Word and item position data:
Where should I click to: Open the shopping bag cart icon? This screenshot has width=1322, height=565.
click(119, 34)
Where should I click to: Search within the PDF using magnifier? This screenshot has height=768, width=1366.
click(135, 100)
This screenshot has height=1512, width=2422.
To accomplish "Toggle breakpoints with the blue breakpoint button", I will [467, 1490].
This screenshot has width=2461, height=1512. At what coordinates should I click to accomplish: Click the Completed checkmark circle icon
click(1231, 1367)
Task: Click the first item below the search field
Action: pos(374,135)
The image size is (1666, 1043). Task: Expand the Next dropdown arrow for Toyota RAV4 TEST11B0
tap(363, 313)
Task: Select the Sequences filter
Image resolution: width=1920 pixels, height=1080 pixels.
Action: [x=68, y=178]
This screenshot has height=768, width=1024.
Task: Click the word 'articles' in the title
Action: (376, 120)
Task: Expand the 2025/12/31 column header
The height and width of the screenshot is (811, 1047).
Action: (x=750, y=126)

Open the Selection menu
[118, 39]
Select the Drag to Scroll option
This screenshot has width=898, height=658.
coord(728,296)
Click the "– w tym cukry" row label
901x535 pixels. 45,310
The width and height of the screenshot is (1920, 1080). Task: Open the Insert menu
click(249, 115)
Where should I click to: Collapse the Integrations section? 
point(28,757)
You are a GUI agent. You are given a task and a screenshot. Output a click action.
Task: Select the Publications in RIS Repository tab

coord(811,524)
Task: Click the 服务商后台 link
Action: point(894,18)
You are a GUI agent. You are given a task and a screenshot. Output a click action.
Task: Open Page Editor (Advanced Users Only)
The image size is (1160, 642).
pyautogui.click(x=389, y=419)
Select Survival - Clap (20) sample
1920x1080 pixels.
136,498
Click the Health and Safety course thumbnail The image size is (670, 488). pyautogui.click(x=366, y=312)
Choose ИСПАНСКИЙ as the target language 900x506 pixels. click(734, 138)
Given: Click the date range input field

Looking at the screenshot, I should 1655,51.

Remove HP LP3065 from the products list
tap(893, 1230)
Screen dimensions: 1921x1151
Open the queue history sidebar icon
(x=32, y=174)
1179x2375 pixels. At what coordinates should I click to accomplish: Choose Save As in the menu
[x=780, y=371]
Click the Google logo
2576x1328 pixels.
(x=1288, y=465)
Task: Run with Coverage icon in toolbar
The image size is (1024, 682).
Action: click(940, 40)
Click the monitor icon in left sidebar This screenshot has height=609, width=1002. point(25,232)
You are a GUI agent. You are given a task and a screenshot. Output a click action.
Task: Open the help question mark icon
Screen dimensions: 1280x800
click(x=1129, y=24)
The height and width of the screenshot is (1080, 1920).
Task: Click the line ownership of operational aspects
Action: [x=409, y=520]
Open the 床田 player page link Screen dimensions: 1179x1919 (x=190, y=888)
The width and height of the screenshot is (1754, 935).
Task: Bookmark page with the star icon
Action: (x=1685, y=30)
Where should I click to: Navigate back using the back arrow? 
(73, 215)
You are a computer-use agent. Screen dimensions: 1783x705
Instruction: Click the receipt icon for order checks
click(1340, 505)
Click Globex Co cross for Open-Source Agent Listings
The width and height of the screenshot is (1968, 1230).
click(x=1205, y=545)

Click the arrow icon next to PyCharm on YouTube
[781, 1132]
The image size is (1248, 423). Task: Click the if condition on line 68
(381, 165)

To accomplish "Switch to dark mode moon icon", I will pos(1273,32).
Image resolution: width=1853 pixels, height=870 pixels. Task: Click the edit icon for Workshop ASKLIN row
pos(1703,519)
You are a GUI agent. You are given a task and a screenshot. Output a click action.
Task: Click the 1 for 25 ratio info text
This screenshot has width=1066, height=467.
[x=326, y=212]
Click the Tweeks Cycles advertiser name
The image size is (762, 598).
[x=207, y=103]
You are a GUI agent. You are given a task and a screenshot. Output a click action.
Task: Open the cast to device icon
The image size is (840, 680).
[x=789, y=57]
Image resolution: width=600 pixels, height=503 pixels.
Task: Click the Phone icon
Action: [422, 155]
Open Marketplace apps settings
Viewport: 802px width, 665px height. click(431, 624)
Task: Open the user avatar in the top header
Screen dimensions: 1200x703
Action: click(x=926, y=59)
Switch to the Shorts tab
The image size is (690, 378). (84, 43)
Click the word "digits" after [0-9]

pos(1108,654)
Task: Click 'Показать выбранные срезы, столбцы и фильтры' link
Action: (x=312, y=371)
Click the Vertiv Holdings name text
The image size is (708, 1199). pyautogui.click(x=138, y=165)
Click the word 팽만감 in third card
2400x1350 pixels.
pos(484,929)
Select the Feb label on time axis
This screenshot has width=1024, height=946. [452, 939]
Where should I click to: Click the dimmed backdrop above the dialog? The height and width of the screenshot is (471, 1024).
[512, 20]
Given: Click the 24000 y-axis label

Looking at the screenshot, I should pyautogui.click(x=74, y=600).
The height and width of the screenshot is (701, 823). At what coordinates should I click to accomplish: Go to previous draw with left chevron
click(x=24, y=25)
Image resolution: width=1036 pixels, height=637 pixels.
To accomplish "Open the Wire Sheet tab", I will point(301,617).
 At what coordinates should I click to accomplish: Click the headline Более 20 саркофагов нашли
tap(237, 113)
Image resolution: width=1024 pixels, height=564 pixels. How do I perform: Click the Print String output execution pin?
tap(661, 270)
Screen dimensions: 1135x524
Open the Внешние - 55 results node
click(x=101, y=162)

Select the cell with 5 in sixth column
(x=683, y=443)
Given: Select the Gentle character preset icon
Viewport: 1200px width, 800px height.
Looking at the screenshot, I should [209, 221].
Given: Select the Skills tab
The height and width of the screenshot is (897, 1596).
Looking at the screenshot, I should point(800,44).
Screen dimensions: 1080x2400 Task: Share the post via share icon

▶ **Given instruction**: Copy the items word for word, starting from the first line and ending with the line that contains "Action: pos(374,135)".

▶ **Solution below**:
Where should I click to: Open the shopping bag cart icon? This screenshot has width=1322, height=565.
click(119, 34)
Where should I click to: Search within the PDF using magnifier? This screenshot has height=768, width=1366.
click(135, 100)
This screenshot has height=1512, width=2422.
To accomplish "Toggle breakpoints with the blue breakpoint button", I will [467, 1490].
This screenshot has width=2461, height=1512. At what coordinates should I click to accomplish: Click the Completed checkmark circle icon
click(1231, 1367)
Task: Click the first item below the search field
Action: pos(374,135)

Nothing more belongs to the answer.